It only has 2 lines that go to the tractor and 4 that operate the lift and bucket. There is a separate valve body that runs the hook up on the rear that has quick connects for a center link cylinder.


----------



## Fedup (Feb 25, 2014)

Although there a great many loaders installed and connected as your is, that doesn't mean it's the right way to go. A loader (or any other) valve connected in series with another valve, as yours is, should be configured in power beyond fashion. As I mentioned earlier, if you don't use your three point or factory remote valve for much "heavy lifting", you may get by just fine. Just be aware that when using a valve to operate hydraulic components, whether it's loader cylinders or anything else, the fluid returning to that valve should then have a free flowing, relatively low pressure pathway to sump. As currently configured, your loader valve does not provide that. If that's going to be a problem for you or not remains to be seen. 

Another concern with a "non power beyond" type configuration is that when the system pressure in the lift or remote circuits builds, that pressure is also present in portions of the loader valve that aren't designed for it. This can easily (and often does) result in leaks developing around the spool seals on the front and back of the valve. Your valve may already show signs of it if it was plumbed with only two lines on the tractor it came from.


----------



## The-Bull (Feb 23, 2021)

Fedup said:


> Although there a great many loaders installed and connected as your is, that doesn't mean it's the right way to go. A loader (or any other) valve connected in series with another valve, as yours is, should be configured in power beyond fashion. As I mentioned earlier, if you don't use your three point or factory remote valve for much "heavy lifting", you may get by just fine. Just be aware that when using a valve to operate hydraulic components, whether it's loader cylinders or anything else, the fluid returning to that valve should then have a free flowing, relatively low pressure pathway to sump. As currently configured, your loader valve does not provide that. If that's going to be a problem for you or not remains to be seen.
> 
> Another concern with a "non power beyond" type configuration is that when the system pressure in the lift or remote circuits builds, that pressure is also present in portions of the loader valve that aren't designed for it. This can easily (and often does) result in leaks developing around the spool seals on the front and back of the valve. Your valve may already show signs of it if it was plumbed with only two lines on the tractor it came from.


I am confused, I thought I understood you to mean that by turning the spool the return line oil would go back to the oil tank or sump freely. Where would be the best to run the return line to?


----------



## Fedup (Feb 25, 2014)

Sorry for the confusion, but the point I'm making is a loader valve in an instance such as this, should have three lines to and from the tractor, not just two as you have at present. What you have may well be working,but it could present issues down the road.

Rotating the spool in question only directs flow for pressure out and pressure in. In one position oil from the pump flows directly back to lift. When rotated to the other position flow is directed to the pressure out port. The pressure in port then leads to the lift system and auxiliaries. That oil will reach sump after first passing through the lift and other valves provided all those valves are in neutral, not in use, and not directing flow or demanding pressure. 

The slotted spool is simply a means of interrupting that flow, allowing the use of other functions like a loader valve. The third port (the one with the plug still in it) is directly connected to sump return, and currently you're not using it. That port is unaffected by the spool no matter which way its turned.


----------



## 92335 (Nov 23, 2020)

Doesn't at all help me. Thanks anyways.


----------

▶ Given information
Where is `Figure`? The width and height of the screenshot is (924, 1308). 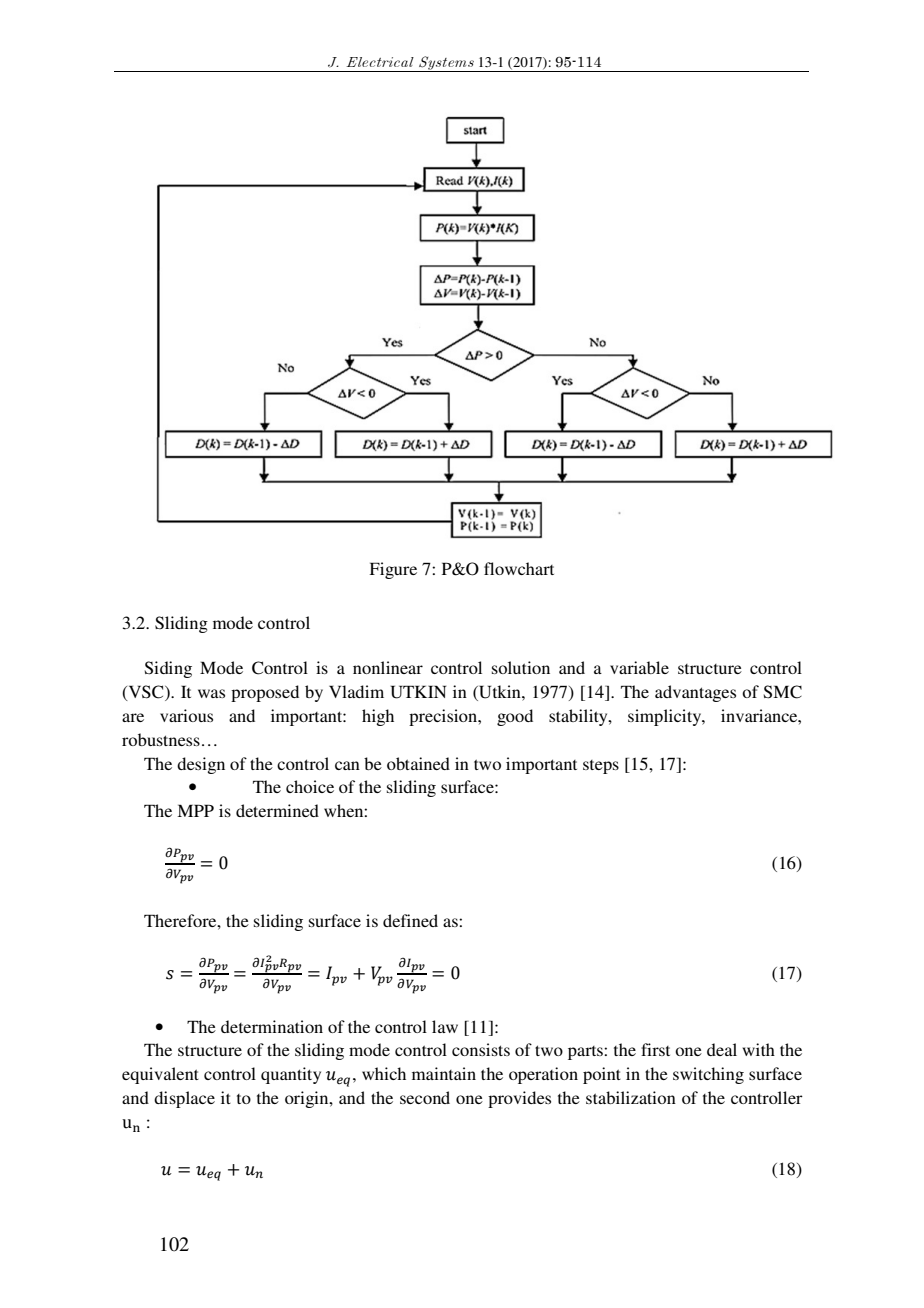 Figure is located at coordinates (393, 570).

▶ Exercise directions
Restate the part of the forum thread that opens with the words containing "The slotted spool" and closes with "(Nov 23, 2020)", swapping "spool" for "spindle" throughout.

▶ Answer to the exercise
The slotted spindle is simply a means of interrupting that flow, allowing the use of other functions like a loader valve. The third port (the one with the plug still in it) is directly connected to sump return, and currently you're not using it. That port is unaffected by the spindle no matter which way its turned.


----------



## 92335 (Nov 23, 2020)